We’ve been asked by Moogfest to put together a sequence of talks, and we’re happy to announce an amazing afternoon with some amazing speakers. The lineup includes electronic producer Daedelus, Dance Central project director Matt Boch, Gone Home co-writer Karla Zimoja, and Freakonomics producer Gretta Cohn.

There’s an amazing line-up of music as well including Kraftwerk, Pet Shop Boys, M.I.A., Flying Lotus, and a lot more.

You can buy tickets here.

“Everyone will play the Victor Theremin … beautifully!” crowed an advertisement for Russian inventor Lev Sergeyevich Termen’ eponymous musical device.

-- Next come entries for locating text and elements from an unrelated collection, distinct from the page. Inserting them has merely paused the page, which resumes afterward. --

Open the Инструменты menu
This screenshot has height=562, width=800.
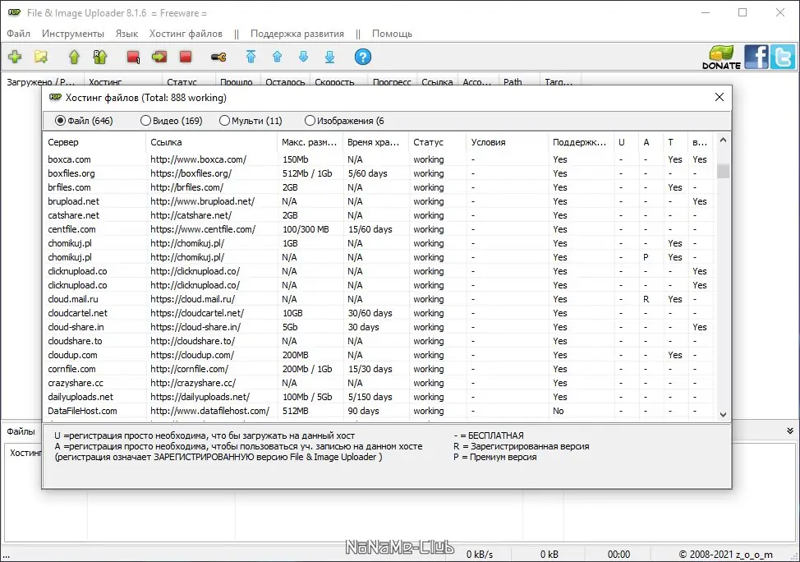pyautogui.click(x=73, y=34)
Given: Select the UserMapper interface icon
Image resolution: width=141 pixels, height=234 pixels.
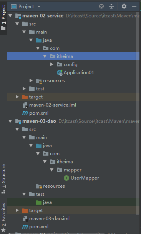Looking at the screenshot, I should [x=66, y=178].
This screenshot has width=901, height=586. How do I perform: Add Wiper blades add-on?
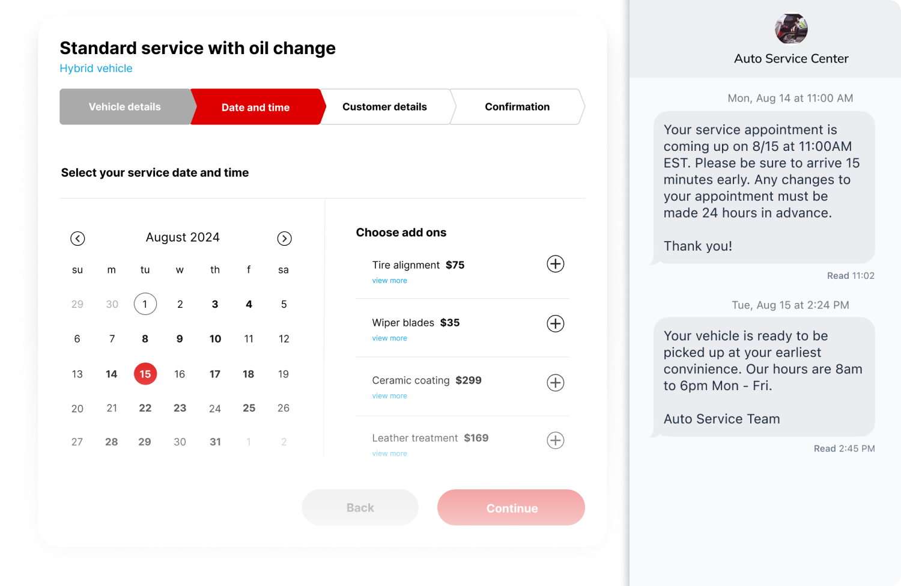point(555,323)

It was the world’s first electronic music device and Termen took Europe by storm with his electrifying performances.

The theremin could imitate the human voice and animal sounds. It opened an entire world of previously undreamable tones, colors, and moods that were ripe for investigation. It wasn’t long before the synthesizer, the hero of this fine festival, would make its arrival. It was the sound of the future.

But for us at Kill Screen, the movements of hands in 3D space, and the direct connection between gestural input and sonic output represented by these devices, takes on a whole new meaning. It was a prescient suggestion for how we would interact with new forms of creativity. Technology would be our muse and our lover. Termen couldn’t have imagined videogames, but if he could, I have no doubt, that he would have tuned the theremin into another type of play.

Forget virtual reality. Forget capacitive sweat sensors on your brow. Forget motion tracking. Forget controllers.

The future of games is sound.

While the bright lights and colors catch our eyes, the secret attraction in every game is its sound: the rhythms that excite us, the atmospheres that haunt us, the hooks we remember from our childhood, and the interactive beats that point to the future.

And much like music, our interactions with games are equally inscrutable. What does a horn sound like? Where does that live in nature? Nowhere and everywhere, of course. In games, we find an analogue. A touch of something magical and indescribable. The lilting feeling of losing oneself deep in the interactive bowels of a videogame echoes the prickling hairs summoned by the spinning tones of an organ.

Kill Screen’s programming at this year’s MOOGfest is a celebration of sound and games, those two beauties separated at birth, but bonded through experience. We’ll be telling stories with our ears, in the dark, and through new interfaces.

Join us. Everyone will be playing along.

Hat-tip to Maciej Ceglowski for point us to the work of Termen in his amazing 2013 Webstock talk.